------ 제공된 항목 ------

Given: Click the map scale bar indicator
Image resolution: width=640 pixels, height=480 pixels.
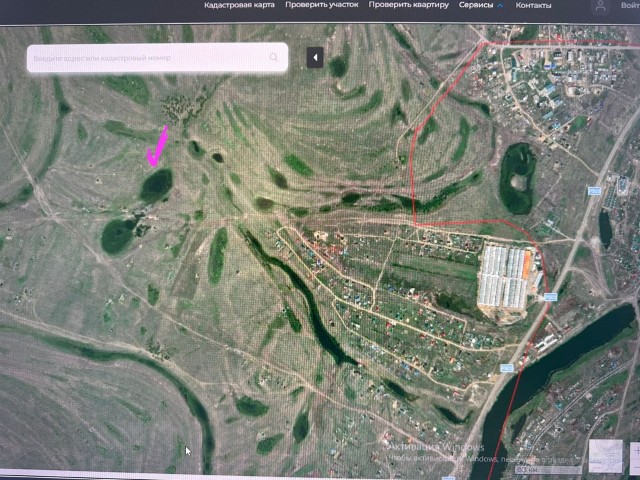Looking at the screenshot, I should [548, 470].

------
------ 제공된 항목 ------

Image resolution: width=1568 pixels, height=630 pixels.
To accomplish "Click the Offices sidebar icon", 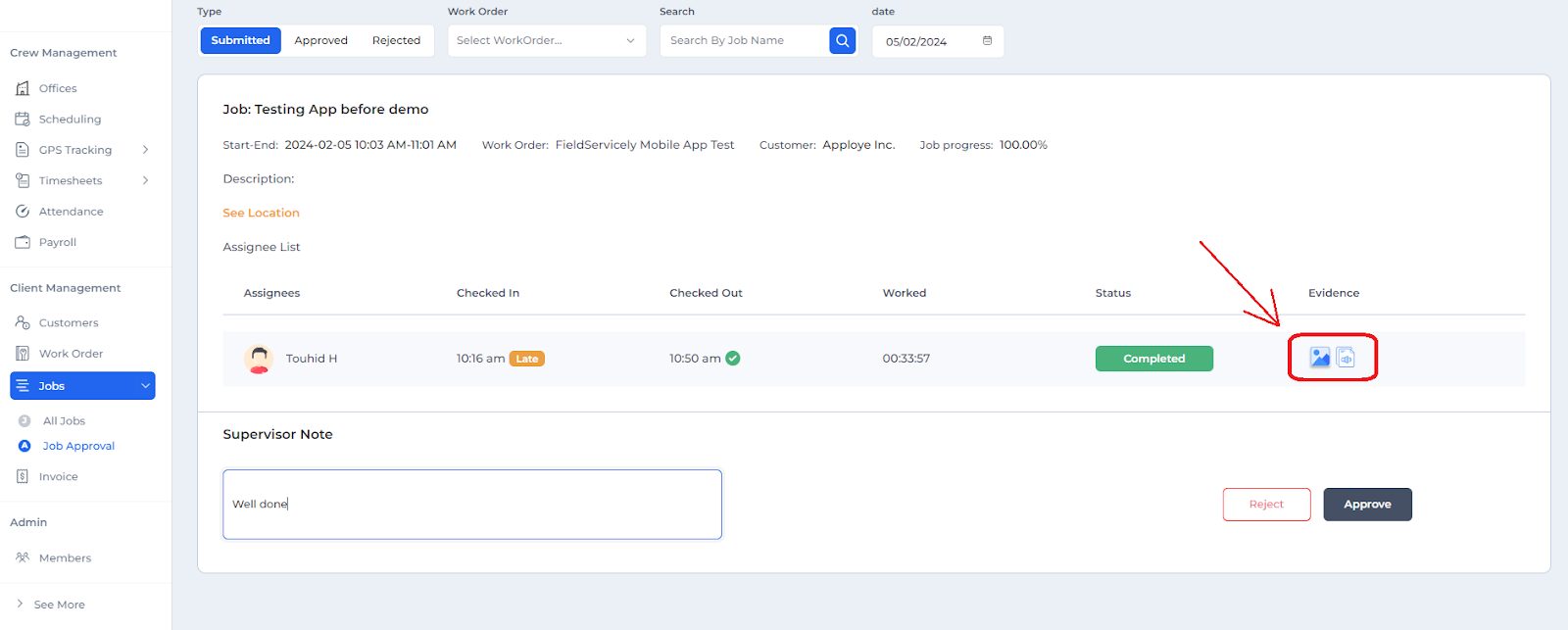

------

◆ 과제 설명
위 항목에서 "Given: Click the map scale bar indicator" 문구가 있는 줄로 시작해 "Looking at the" 문구가 있는 줄로 끝나는 부분을 양 끝 줄까지 포함하여 똑같이 다시 적되, 그림은 답에 넣지 마십시오.

◆ 완성된 답안
Given: Click the map scale bar indicator
Image resolution: width=640 pixels, height=480 pixels.
Looking at the screenshot, I should [548, 470].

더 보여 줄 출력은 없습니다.